How Does a GPS Fertiliser Spreader Actually Work?
A key driver that would encourage farmers to use a Global Positioning Satellite (GPS) fertiliser spreader is its ability to self calibrate the delivery of material up to 12 times per minute.
Weight cells are critically important in this regard as is the electronic linkages between GPS software with the belt speed of the spreader forward drive of the tractor.
It was an issue discussed in depth by Topcon’s Craig England on a recent Tillage Edge podcast.
GPS fertiliser spreader operation
According to Teagasc, there is a range of technologies on the GPS-controlled spreader, which takes care of the calibration and flow rate adjustment for the operator. The weight cells on the hopper work in a similar fashion, as those fitted on a diet feeder.
A set of electronic rams adjust the shutter openings at the bottom of the hopper. The control box in-cab allows the operator to input the application rate, and the desired working width.
The GPS system picks up the forward speed of the tractor and with all this information combined, the machine can automatically calculate the desired flow rate.
The machine will then measure the actual flow rate by weighing the amount of fertiliser which has left the hopper over a set period of time and it will automatically adjust the shutters at the bottom of the hopper to maintain the required rate.
It is constantly rechecking the calculation and recalibrating the spreader. If the forward speed increases, it will increase the flow rate, if speed decreases, it will decrease the flow rate and so on.
“One thing that could upset the system somewhat would be the inclusion of wet and dry bags of fertiliser in the hopper at the same time,” England explained.
“But the great advantage of a GPS-controlled spreader is that it will adjust the distribution rate of fertiliser while the tractor is moving.”
According to the Topcon representative, the GPS systems acts to open or close off the shutter on a three-point linkage fertiliser spreader.
Intelligence of GPS?
So how does a GPS fertiliser spreader know to differentiate the various physical characteristics of different fertiliser types?

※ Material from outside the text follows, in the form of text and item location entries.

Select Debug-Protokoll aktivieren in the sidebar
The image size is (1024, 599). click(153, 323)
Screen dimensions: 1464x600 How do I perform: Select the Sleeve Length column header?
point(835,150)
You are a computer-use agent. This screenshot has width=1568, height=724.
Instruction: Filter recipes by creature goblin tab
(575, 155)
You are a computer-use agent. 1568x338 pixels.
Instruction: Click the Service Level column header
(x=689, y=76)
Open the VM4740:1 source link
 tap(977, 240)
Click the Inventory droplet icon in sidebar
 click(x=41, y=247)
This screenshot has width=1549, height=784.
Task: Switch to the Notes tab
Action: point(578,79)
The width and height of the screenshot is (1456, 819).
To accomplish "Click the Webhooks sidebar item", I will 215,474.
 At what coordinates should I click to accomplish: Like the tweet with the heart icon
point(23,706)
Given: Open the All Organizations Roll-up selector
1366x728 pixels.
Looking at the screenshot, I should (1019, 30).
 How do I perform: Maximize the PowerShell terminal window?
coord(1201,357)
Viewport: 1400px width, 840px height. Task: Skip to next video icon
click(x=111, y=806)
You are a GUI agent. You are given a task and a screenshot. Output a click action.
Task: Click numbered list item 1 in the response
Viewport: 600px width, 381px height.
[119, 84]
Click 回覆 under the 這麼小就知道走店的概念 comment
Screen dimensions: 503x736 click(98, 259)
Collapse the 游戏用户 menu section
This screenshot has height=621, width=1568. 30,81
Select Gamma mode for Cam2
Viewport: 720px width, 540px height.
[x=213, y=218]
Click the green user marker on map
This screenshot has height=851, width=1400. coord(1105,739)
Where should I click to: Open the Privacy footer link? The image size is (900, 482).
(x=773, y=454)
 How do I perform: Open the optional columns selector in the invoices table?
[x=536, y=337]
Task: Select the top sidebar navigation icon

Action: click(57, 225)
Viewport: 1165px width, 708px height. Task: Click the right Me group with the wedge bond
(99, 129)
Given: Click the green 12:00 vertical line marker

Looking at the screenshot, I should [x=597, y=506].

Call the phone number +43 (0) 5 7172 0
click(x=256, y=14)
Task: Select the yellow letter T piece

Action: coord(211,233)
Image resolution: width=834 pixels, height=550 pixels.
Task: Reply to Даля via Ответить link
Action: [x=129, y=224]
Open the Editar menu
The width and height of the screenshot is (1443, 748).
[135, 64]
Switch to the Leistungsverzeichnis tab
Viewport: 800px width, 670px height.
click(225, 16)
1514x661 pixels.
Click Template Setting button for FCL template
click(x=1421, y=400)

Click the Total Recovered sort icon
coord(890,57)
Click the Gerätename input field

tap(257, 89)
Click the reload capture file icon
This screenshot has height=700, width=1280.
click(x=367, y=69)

At a very fundamental level, some are true compounds while others are blends.
“Each manufacturer now makes an app available. The operator fits in the make and model of the machine plus what discs are to be used,” England said.
“The type of fertiliser to be spread is also inputted, as is the desired width of spread and average ground speed.
“The app will then advise on the vein width that should be used on the disc. Some trailed spreaders change the drop point location.
“A lot of Irish distributors have sent actual fertiliser sample from this country over to the spreader manufacturers, so as to ensure that the apps available have been fully programmed to work well under local conditions.”